Rabbi Zakkai, according to a tradition preserved in Rabbi Nissim of Kairouan's tenth-century work Chibbur Yafeh meha-Yeshuah, was granted an unusually long life. His students, puzzled that no specific act of scholarly brilliance or prophetic miracle attached to his name, asked him directly. Rabbi, why were you granted long years?

He gave them a humble answer. Because I never once neglected to sanctify Shabbat with the blessing over wine. That was his whole reply. Not a career of brilliant innovations. Not a long list of saved lives. Just the weekly kiddush, Friday night after Friday night, without exception, for every Sabbath of his adult life.

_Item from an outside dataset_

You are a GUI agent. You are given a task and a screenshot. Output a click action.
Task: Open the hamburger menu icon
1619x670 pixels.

The students pressed for details. Was there never a week you went without? Once, the Rabbi admitted. There was a week so poor that we had no money for wine at all. My mother, seeing that Shabbat was going to come without kiddush, quietly removed the cap from her own head, the cap that was almost her last remaining piece of dignity, and sold it in the market. With the coins she bought a bottle of wine. That Friday night I made kiddush as I always had.

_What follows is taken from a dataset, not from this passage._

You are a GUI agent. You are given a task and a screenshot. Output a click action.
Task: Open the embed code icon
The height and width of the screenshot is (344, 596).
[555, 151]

Rabbi Zakkai added one more sentence, almost as a postscript. When my mother died, she left many casks of wine in her estate. Heaven had multiplied her single sacrifice into a cellar. The cap she had sold for one bottle had been replaced, in the divine accounting, by a lifetime's supply of wine for her son and his descendants.

This exemplum, preserved as number 408 in Moses Gaster's 1924 Exempla of the Rabbis, teaches two linked truths. The first is that kiddush on a Friday night is worth more than many more dramatic acts of piety. The second is that the mesirut nefesh, the self-sacrifice of a mother, is a currency heaven accepts in enormous multiples. Rabbi Zakkai lived a long life because his mother once sold her cap. The small, the weekly, the unnoticed mitzvah of a mother's quiet choice became, in the end, the foundation of a Rabbi's century.